Elephants are still in trouble on World Elephant Day
Iga Motylska
12th August 2020

World Elephant Day: Africa is home to around 415,000 African elephants – a sobering 30% drop in the last decade and down from 10 million a century ago.

The continent’s pachyderms have been decimated at the hands of humans through poaching, trophy hunting, and habitat loss. Even though African elephants are classified as vulnerable to extinction by The International Union for Conservation of Nature (IUCN), certain positive policies are being ignored.

CITES (Convention on International Trade in Endangered Species) members voted against the trade in live wild-caught African elephants at COP18 in Geneva last August. Yet, six southern African countries including South Africa, did not support the resolution.


Zimbabwe, with flagrant disregard for the resolution, exported 32 live elephants caught in Hwange National Park to Chinese zoos, a few days before the CITES agreement was implemented in November 2019. After a five-year moratorium, Botswana reintroduced elephant hunting in May 2019, with a 2020 quota of 272 elephants.

The Elephant Norms and Standards (2019), which is currently before the NCOP, regulates issues regarding elephant management, including the handling, translocation, hunting, culling and population management. As it acknowledges the sentience of elephants, it excludes the capture of wild elephants for permanent captivity, except in exceptional circumstances.

Captive elephants are trained to interact with humans through the use of bull hooks, electrical prodders, food, water and sleep deprivation, and chains and ropes that force them into unnatural positions for long periods. They are often held in inadequate enclosures without adequate food and water, bedding, shelter and living space, mud wallows and bathing pools, mental stimulation, and veterinary care.

“African elephants spend most of their lives commuting large distances across their home ranges in search of food and water in line with seasonal changes and drivers in the landscape such as fire, people and predators. This is underpinned by their tight family bonds and social network that is not necessarily limited to familial lines,” says Audrey Delsink, Wildlife Director, Humane Society International-Africa.

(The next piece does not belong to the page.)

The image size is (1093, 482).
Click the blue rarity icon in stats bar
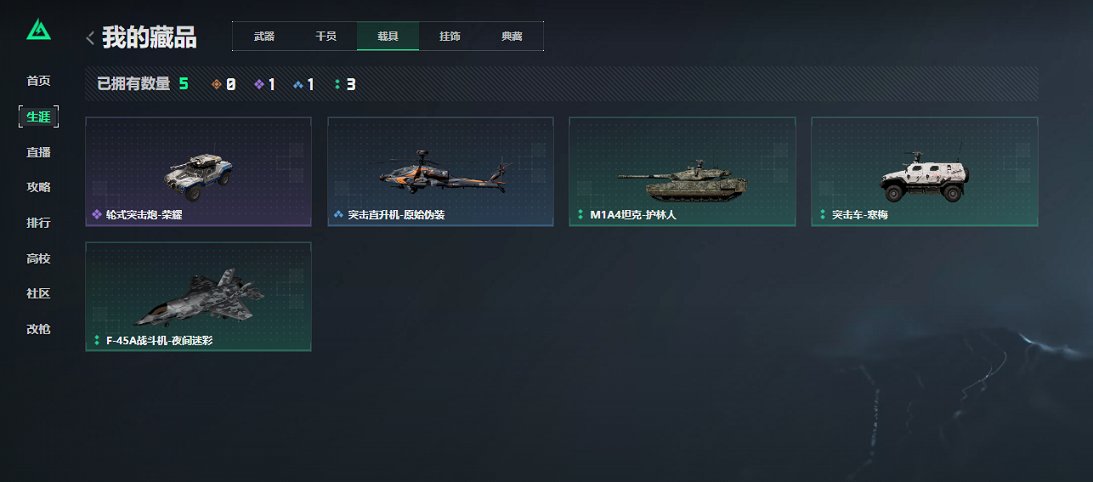tap(298, 84)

“Elephants cannot be kept in captivity under humane and healthful conditions due to their complex biological, social, physiological and psychological needs, as these cannot be replicated in a captive environment,” she continues.

As times goes on, the welfare of South Africa’s 28,000 elephants remains in the hands of the DEFF.

The DEFF is preparing a new National Elephant Plan for overall management of elephants. Yet it rejected an invitation to the 2019 Captive Elephant Indaba with local and international elephant experts, where captive elephants and policy guidelines were examined in detail. It has also failed to consider the conference’s outcomes.

Dr Marion Garaï, Chairperson: Elephant Specialist Advisory Group (ESAG) and Trustee: Elephant Reintroduction Trust (ERT), recommends the upholding of the national legislation that prohibits the capture and removal of elephants from the wild to captive settings. The DEFF should facilitate the rehabilitation of captive elephants back into free-ranging systems wherever possible, because captive elephants have no conservation value and likely suffer from compromised welfare.

“We should strive to end all captive elephant facilities and rewild these captive elephants, as captivity does represent a lesser life for any elephant. South Africa is busy with some ground-breaking projects on rewilding. The large food and space requirements of elephants and complex social societies cannot be met in a captive situation and call for us to grant them their freedom,” added Dr Michelle Henley, CEO Elephants Alive, Co-Founder and Principal Researchers.


Elephant trophy hunting takes place within the Associated Private Nature Reserves (APNR) that adjoin the Kruger National Park, where almost 50 elephants are hunted annually. Once an elephant traverses from the Kruger into these privately-owned game reserves, it is considered to be fair game for trophy hunters.

This was the case with the unethical hunting of an elephant in Mohlabetsi River within Balule Nature Reserve in December 2019, which allegedly violated the Animal Protection Act, the Elephant Norms and Standards, and the National Scientific Assessment of Elephant Management. The animal was left to suffer at the hands of an unskilled hunter, who despite at least five shots was unable to deal a shot to the brain, heart or lungs.

DEFF minister Barbara Creecy has appointed a High-Level Panel (HLP)  that represents those in favour of the commercial use of South Africa’s wildlife, including elephants, but fails to represent those who support wildlife welfare in equal measure.

The NSPCA was not initially invited to partake in the HLP and was only offered a belated invitation once the preliminary draft was already submitted, which it duly rejected. However, it has made a number of recommendations in terms of elephant welfare in its submission to the HLP advisory committee on 15 June 2020. Audrey Delsink also declined appointment along with environmental lawyer, Cormac Cullinan.

There is hope yet, if the DEFF is willing to listen. Several projects across the continent are rehabilitating captive elephants into the wild. The NSPCA recommends that no new elephants are placed in captivity and that those in captivity be reintegrated into the wild.

“The morals of society are reflected in the way it treats all beings,” concludes Professor Rudi van Aarde, Chair of the Conservation Ecology Research Unit (CERU)  in the Department of Zoology and Entomology at the University of Pretoria.